Within the listing below, count the lines that include "Tick" and give the count alone.

Provided material
===

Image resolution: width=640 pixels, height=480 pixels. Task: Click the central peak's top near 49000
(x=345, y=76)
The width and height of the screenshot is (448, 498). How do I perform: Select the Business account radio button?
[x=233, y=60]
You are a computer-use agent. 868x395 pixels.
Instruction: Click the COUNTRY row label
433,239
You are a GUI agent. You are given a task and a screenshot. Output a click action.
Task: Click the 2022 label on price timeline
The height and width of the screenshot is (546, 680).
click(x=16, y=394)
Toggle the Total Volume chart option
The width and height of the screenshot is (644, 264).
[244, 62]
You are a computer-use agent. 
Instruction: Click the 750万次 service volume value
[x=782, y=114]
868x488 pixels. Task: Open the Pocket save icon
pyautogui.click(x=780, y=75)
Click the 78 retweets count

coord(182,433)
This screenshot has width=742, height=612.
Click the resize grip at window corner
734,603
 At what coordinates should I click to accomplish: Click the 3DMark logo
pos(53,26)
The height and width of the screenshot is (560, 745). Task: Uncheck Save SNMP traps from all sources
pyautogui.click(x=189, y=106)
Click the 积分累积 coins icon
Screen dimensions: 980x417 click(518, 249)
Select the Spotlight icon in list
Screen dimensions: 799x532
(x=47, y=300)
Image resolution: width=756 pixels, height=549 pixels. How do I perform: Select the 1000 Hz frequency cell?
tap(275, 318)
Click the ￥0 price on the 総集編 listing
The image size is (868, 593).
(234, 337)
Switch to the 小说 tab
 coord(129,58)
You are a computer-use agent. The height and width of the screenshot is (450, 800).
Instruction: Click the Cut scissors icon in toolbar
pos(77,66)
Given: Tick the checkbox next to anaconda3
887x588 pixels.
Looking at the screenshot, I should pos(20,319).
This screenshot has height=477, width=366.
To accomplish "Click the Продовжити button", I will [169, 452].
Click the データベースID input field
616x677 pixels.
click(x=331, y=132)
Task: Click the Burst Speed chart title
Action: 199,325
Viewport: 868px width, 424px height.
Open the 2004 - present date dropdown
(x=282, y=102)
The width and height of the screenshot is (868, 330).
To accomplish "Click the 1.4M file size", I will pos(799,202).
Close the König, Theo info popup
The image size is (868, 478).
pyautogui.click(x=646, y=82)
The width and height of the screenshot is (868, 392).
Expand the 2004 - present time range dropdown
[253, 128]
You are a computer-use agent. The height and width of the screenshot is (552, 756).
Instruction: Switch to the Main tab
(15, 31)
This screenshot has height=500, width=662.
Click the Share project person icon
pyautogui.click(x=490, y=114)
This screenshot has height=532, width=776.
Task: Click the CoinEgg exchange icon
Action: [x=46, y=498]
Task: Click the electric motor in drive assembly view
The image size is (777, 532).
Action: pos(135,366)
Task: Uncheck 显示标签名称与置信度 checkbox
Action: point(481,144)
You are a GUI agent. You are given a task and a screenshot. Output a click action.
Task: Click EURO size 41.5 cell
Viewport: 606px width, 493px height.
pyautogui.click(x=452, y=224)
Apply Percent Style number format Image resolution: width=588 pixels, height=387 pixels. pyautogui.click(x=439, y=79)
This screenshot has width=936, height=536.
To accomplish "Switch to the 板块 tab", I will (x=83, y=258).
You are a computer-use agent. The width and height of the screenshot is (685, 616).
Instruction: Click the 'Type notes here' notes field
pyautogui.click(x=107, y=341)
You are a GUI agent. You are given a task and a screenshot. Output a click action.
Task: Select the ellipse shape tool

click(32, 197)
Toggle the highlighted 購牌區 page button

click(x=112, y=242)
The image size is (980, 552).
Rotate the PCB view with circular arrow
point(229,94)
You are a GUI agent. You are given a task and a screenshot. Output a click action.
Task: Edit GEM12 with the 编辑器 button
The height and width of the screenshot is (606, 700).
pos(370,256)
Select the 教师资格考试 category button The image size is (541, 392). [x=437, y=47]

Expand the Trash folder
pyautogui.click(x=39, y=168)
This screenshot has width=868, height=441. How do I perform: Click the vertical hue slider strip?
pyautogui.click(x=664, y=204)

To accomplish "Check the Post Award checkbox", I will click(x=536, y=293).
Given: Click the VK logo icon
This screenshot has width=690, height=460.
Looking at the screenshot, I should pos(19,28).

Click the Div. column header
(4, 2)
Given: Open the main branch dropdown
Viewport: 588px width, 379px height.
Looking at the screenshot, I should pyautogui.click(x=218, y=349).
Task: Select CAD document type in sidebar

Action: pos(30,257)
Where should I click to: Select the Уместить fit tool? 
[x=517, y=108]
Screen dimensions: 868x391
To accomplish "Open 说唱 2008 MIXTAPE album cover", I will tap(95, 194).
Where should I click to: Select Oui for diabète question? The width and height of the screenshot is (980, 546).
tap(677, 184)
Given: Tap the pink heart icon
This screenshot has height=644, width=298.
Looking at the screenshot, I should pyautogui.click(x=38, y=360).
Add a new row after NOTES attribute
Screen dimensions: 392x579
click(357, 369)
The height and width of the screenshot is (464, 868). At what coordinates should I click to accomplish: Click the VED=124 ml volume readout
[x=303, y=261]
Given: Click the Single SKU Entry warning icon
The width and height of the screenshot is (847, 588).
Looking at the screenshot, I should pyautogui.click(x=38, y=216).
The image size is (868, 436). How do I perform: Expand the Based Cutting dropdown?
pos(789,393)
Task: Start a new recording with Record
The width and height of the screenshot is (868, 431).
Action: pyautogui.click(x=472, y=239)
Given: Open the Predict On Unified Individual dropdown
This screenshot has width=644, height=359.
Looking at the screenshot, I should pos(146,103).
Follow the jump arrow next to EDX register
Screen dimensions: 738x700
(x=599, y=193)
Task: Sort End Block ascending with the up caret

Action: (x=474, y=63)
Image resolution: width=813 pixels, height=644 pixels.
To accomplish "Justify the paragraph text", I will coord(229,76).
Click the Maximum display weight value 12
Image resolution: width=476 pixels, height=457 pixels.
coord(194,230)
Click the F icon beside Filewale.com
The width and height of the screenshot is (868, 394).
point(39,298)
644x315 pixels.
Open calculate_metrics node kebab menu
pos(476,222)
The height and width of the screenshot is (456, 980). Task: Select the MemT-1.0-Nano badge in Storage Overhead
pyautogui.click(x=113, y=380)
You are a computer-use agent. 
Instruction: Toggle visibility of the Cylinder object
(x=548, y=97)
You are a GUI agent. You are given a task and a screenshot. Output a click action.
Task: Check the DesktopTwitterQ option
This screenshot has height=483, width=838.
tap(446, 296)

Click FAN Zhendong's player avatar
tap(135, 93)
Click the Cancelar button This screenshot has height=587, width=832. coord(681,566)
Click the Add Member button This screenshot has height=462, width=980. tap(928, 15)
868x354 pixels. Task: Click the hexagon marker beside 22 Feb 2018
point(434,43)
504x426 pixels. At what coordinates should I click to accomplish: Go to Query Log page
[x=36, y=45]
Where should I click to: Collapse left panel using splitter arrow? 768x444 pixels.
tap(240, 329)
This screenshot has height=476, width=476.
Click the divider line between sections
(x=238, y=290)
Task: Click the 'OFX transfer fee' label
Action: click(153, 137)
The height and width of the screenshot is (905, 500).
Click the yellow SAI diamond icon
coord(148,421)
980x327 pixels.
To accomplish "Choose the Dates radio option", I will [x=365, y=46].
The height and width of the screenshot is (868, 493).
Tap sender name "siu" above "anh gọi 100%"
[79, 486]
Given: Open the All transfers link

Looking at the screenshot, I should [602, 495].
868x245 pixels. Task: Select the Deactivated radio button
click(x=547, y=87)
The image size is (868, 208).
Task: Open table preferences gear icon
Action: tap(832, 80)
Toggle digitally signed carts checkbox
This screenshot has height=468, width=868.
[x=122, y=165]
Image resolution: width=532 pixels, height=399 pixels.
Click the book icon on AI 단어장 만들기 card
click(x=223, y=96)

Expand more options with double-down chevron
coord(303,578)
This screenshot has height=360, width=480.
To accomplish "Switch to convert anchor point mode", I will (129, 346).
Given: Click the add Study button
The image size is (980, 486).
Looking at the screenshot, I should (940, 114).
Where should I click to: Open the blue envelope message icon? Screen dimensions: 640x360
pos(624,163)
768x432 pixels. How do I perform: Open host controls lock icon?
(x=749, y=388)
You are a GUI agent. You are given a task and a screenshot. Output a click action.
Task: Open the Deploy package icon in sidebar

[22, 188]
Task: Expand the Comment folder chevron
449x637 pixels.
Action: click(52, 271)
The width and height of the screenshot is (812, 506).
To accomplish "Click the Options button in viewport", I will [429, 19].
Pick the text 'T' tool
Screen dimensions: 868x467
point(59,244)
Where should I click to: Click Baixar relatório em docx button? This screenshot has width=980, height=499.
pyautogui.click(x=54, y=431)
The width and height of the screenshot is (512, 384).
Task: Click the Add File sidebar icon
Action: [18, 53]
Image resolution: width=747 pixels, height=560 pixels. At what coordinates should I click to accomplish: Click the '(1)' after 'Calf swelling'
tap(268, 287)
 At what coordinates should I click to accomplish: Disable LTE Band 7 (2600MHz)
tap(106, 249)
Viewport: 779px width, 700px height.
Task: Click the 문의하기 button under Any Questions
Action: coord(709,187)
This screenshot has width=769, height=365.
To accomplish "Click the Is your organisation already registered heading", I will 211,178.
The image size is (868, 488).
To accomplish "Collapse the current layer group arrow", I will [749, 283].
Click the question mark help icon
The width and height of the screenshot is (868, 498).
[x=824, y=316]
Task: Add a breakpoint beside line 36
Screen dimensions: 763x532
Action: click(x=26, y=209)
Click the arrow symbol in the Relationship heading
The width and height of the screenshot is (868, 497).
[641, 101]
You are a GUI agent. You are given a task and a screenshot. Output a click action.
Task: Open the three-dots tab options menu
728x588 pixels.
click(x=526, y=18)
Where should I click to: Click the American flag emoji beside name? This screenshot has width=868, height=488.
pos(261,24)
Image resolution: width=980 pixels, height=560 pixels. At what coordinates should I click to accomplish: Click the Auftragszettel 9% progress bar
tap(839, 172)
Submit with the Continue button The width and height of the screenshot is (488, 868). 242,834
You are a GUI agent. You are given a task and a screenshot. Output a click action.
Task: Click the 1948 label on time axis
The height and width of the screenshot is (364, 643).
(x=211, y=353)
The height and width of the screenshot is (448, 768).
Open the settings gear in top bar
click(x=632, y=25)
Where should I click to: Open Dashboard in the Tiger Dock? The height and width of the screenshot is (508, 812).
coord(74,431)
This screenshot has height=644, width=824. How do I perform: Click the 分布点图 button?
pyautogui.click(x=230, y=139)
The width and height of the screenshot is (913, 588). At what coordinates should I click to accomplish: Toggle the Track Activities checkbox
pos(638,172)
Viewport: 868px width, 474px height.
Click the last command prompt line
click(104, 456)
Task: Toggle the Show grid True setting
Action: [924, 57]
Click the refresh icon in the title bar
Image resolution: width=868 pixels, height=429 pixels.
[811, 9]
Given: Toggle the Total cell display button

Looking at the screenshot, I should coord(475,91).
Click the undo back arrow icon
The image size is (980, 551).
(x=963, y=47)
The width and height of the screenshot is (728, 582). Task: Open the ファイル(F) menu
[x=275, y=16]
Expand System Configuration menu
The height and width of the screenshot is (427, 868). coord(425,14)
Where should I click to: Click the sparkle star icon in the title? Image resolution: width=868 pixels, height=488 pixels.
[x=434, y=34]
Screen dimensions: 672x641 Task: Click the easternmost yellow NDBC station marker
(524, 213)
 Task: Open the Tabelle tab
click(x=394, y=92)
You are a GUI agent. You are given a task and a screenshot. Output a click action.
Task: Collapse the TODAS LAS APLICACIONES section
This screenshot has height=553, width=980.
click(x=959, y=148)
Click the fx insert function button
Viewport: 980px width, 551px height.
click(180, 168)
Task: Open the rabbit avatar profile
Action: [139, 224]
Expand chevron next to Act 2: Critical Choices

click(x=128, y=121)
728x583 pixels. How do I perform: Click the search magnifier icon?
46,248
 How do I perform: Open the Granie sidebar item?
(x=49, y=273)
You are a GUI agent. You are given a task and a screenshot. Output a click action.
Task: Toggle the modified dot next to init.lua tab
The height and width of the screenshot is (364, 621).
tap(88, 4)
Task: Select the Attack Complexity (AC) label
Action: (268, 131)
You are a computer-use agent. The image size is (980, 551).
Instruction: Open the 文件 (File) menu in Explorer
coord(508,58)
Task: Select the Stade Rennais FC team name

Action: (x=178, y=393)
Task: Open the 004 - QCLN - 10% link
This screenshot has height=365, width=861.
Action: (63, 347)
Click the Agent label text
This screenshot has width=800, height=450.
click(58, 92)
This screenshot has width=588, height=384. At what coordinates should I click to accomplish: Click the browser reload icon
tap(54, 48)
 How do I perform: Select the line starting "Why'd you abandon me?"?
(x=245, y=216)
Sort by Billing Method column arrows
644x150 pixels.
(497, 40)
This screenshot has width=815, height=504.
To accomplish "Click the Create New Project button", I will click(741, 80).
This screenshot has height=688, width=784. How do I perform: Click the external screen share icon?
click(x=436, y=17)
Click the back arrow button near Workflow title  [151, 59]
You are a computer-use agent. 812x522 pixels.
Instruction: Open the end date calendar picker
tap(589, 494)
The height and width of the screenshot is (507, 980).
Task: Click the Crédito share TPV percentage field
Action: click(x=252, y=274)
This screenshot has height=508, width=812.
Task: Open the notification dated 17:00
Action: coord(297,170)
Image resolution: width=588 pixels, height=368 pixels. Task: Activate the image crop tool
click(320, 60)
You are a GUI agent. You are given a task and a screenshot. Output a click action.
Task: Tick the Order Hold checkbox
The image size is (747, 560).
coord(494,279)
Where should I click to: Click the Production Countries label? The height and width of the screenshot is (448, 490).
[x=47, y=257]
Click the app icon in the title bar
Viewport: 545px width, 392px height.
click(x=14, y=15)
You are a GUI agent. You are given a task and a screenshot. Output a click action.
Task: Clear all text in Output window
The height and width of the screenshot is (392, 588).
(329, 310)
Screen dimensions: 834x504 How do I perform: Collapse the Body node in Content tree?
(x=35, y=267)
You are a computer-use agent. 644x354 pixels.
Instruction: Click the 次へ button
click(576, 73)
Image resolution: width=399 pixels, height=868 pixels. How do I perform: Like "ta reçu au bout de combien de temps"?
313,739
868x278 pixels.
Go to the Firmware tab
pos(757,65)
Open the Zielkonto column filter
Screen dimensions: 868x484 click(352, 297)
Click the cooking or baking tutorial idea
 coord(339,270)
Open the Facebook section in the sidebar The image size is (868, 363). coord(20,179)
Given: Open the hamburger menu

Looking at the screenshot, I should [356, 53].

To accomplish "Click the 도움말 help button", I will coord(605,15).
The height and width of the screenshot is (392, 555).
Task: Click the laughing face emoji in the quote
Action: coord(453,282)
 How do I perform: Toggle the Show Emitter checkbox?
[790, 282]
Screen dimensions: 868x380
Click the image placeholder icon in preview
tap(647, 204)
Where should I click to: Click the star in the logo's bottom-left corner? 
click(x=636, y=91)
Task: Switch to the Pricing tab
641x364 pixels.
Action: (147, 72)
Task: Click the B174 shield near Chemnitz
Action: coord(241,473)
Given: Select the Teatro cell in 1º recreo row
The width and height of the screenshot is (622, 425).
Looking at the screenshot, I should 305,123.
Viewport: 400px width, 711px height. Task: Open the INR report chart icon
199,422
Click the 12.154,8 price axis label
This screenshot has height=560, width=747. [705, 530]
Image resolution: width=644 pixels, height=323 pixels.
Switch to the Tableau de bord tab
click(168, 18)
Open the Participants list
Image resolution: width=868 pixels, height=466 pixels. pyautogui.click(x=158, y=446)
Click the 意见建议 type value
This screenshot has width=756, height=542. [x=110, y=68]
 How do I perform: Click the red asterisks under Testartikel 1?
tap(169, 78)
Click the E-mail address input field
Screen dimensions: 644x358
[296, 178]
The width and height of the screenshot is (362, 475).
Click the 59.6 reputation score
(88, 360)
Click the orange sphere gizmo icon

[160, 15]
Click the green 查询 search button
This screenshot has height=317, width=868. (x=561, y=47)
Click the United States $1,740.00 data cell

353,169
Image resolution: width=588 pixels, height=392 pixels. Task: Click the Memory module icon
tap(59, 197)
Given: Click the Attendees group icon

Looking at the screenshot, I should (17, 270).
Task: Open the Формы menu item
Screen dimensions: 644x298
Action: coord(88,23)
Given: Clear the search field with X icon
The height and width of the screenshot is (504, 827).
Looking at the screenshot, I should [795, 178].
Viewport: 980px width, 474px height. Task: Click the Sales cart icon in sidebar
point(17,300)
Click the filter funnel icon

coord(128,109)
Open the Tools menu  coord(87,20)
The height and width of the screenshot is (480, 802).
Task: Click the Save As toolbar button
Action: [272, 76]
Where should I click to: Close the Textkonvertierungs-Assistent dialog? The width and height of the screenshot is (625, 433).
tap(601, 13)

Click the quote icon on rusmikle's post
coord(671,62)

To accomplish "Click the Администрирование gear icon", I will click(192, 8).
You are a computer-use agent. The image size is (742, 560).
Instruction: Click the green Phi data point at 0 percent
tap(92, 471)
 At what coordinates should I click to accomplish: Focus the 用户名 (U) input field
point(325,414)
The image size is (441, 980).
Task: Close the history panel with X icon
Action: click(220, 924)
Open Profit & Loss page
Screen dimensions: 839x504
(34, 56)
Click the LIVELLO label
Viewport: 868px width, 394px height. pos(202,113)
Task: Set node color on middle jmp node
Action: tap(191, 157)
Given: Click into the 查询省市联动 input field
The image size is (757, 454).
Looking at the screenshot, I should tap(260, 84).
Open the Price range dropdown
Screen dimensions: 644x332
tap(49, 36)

===

Response
2